[[ INFORMATION open ]]
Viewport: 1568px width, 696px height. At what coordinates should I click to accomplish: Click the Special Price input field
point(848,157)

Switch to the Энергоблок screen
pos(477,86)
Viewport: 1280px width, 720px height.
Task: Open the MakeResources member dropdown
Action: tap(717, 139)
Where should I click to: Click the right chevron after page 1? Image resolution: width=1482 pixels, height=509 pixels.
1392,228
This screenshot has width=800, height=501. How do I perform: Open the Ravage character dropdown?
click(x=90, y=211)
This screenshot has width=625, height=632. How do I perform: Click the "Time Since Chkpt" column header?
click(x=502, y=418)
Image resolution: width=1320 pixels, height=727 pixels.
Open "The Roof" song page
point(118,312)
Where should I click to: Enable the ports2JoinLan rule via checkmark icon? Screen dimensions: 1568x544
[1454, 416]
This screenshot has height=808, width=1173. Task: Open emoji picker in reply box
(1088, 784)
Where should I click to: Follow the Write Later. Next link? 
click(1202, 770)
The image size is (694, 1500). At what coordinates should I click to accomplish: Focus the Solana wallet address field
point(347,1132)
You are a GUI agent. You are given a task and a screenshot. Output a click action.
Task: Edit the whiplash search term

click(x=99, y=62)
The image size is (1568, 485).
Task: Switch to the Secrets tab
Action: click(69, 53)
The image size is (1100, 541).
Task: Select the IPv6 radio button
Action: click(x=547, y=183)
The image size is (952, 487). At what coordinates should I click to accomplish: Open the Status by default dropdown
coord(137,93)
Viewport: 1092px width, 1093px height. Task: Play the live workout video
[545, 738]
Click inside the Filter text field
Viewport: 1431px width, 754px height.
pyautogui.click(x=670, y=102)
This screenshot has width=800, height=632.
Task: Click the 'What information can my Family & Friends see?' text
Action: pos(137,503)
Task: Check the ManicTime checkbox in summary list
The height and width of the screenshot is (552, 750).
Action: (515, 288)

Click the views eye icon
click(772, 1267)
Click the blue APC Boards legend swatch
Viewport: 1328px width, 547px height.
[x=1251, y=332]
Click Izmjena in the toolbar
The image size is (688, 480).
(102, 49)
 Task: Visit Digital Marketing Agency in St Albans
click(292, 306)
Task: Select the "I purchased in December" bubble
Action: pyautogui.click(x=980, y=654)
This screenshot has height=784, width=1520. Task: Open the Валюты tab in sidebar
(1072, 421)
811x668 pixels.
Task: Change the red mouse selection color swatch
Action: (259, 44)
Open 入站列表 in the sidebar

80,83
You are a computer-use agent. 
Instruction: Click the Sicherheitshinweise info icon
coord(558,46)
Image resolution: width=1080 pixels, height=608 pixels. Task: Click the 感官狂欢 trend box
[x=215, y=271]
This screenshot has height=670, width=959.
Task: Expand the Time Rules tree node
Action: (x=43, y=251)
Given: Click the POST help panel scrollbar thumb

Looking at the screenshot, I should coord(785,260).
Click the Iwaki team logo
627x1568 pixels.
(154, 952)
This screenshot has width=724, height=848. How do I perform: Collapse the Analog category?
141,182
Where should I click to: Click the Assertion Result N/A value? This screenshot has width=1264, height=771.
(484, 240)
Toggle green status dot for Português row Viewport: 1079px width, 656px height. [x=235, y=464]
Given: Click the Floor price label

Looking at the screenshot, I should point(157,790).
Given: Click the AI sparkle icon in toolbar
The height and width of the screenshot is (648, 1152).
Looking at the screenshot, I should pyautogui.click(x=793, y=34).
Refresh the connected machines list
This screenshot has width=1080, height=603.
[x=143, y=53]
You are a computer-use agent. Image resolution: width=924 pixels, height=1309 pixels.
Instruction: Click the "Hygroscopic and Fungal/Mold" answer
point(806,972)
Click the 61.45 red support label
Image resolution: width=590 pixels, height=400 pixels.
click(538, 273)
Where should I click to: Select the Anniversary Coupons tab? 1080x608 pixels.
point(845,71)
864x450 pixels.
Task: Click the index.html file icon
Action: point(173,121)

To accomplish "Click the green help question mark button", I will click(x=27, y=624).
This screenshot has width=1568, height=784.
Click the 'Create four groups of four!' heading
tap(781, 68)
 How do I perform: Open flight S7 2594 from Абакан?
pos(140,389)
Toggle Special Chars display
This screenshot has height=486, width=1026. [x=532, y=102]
[[ INFORMATION closed ]]
▶ **EXERCISE PROMPT**
Write down every line of the data exactly as it appears above.

▶ **SOLUTION TO THIS EXERCISE**
Viewport: 1568px width, 696px height. At what coordinates should I click to accomplish: Click the Special Price input field
point(848,157)

Switch to the Энергоблок screen
pos(477,86)
Viewport: 1280px width, 720px height.
Task: Open the MakeResources member dropdown
Action: tap(717, 139)
Where should I click to: Click the right chevron after page 1? Image resolution: width=1482 pixels, height=509 pixels.
1392,228
This screenshot has width=800, height=501. How do I perform: Open the Ravage character dropdown?
click(x=90, y=211)
This screenshot has width=625, height=632. How do I perform: Click the "Time Since Chkpt" column header?
click(x=502, y=418)
Image resolution: width=1320 pixels, height=727 pixels.
Open "The Roof" song page
point(118,312)
Where should I click to: Enable the ports2JoinLan rule via checkmark icon? Screen dimensions: 1568x544
[1454, 416]
This screenshot has height=808, width=1173. Task: Open emoji picker in reply box
(1088, 784)
Where should I click to: Follow the Write Later. Next link? 
click(1202, 770)
The image size is (694, 1500). At what coordinates should I click to accomplish: Focus the Solana wallet address field
point(347,1132)
You are a GUI agent. You are given a task and a screenshot. Output a click action.
Task: Edit the whiplash search term

click(x=99, y=62)
The image size is (1568, 485).
Task: Switch to the Secrets tab
Action: click(69, 53)
The image size is (1100, 541).
Task: Select the IPv6 radio button
Action: click(x=547, y=183)
The image size is (952, 487). At what coordinates should I click to accomplish: Open the Status by default dropdown
coord(137,93)
Viewport: 1092px width, 1093px height. Task: Play the live workout video
[545, 738]
Click inside the Filter text field
Viewport: 1431px width, 754px height.
pyautogui.click(x=670, y=102)
This screenshot has width=800, height=632.
Task: Click the 'What information can my Family & Friends see?' text
Action: pos(137,503)
Task: Check the ManicTime checkbox in summary list
The height and width of the screenshot is (552, 750).
Action: (515, 288)

Click the views eye icon
click(772, 1267)
Click the blue APC Boards legend swatch
Viewport: 1328px width, 547px height.
[x=1251, y=332]
Click Izmjena in the toolbar
The image size is (688, 480).
(102, 49)
 Task: Visit Digital Marketing Agency in St Albans
click(292, 306)
Task: Select the "I purchased in December" bubble
Action: pyautogui.click(x=980, y=654)
This screenshot has height=784, width=1520. Task: Open the Валюты tab in sidebar
(1072, 421)
811x668 pixels.
Task: Change the red mouse selection color swatch
Action: (259, 44)
Open 入站列表 in the sidebar

80,83
You are a computer-use agent. 
Instruction: Click the Sicherheitshinweise info icon
coord(558,46)
Image resolution: width=1080 pixels, height=608 pixels. Task: Click the 感官狂欢 trend box
[x=215, y=271]
This screenshot has height=670, width=959.
Task: Expand the Time Rules tree node
Action: (x=43, y=251)
Given: Click the POST help panel scrollbar thumb

Looking at the screenshot, I should coord(785,260).
Click the Iwaki team logo
627x1568 pixels.
(154, 952)
This screenshot has width=724, height=848. How do I perform: Collapse the Analog category?
141,182
Where should I click to: Click the Assertion Result N/A value? This screenshot has width=1264, height=771.
(484, 240)
Toggle green status dot for Português row Viewport: 1079px width, 656px height. [x=235, y=464]
Given: Click the Floor price label

Looking at the screenshot, I should point(157,790).
Given: Click the AI sparkle icon in toolbar
The height and width of the screenshot is (648, 1152).
Looking at the screenshot, I should pyautogui.click(x=793, y=34).
Refresh the connected machines list
This screenshot has width=1080, height=603.
[x=143, y=53]
You are a computer-use agent. Image resolution: width=924 pixels, height=1309 pixels.
Instruction: Click the "Hygroscopic and Fungal/Mold" answer
point(806,972)
Click the 61.45 red support label
Image resolution: width=590 pixels, height=400 pixels.
click(538, 273)
Where should I click to: Select the Anniversary Coupons tab? 1080x608 pixels.
point(845,71)
864x450 pixels.
Task: Click the index.html file icon
Action: point(173,121)

To accomplish "Click the green help question mark button", I will click(x=27, y=624).
This screenshot has width=1568, height=784.
Click the 'Create four groups of four!' heading
tap(781, 68)
 How do I perform: Open flight S7 2594 from Абакан?
pos(140,389)
Toggle Special Chars display
This screenshot has height=486, width=1026. [x=532, y=102]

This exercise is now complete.